Exercise input:
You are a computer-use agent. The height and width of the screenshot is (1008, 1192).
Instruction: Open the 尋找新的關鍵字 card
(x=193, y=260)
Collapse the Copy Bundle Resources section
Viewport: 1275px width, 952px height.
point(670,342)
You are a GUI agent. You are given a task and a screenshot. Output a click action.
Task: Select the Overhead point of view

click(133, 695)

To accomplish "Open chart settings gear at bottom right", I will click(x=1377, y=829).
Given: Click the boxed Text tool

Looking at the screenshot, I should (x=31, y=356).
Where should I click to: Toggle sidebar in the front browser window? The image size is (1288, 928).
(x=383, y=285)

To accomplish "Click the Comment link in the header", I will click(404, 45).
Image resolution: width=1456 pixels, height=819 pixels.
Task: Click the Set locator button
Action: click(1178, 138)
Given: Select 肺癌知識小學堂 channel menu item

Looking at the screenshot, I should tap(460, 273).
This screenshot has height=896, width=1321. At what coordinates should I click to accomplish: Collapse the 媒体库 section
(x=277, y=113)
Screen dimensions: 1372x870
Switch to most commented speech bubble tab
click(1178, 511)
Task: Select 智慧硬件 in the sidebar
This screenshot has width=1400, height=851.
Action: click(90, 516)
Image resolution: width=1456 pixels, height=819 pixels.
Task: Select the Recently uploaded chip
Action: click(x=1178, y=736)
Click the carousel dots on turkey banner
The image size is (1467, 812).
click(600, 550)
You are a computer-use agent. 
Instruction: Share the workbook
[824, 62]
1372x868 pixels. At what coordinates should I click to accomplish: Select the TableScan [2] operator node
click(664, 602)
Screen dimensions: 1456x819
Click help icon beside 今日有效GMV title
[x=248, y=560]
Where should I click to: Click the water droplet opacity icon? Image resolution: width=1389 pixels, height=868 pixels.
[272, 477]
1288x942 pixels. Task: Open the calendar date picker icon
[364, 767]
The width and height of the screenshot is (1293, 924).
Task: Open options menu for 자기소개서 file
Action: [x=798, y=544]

What needs to be done: Set down, unchanged, only those lines above that fall between the line with "Where should I click to: Toggle" and the line with "Task: Select 智慧硬件 in the sidebar", the two end lines included.

Expected answer:
Where should I click to: Toggle sidebar in the front browser window? The image size is (1288, 928).
(x=383, y=285)

To accomplish "Click the Comment link in the header", I will click(404, 45).
Image resolution: width=1456 pixels, height=819 pixels.
Task: Click the Set locator button
Action: click(1178, 138)
Given: Select 肺癌知識小學堂 channel menu item

Looking at the screenshot, I should tap(460, 273).
This screenshot has height=896, width=1321. At what coordinates should I click to accomplish: Collapse the 媒体库 section
(x=277, y=113)
Screen dimensions: 1372x870
Switch to most commented speech bubble tab
click(1178, 511)
Task: Select 智慧硬件 in the sidebar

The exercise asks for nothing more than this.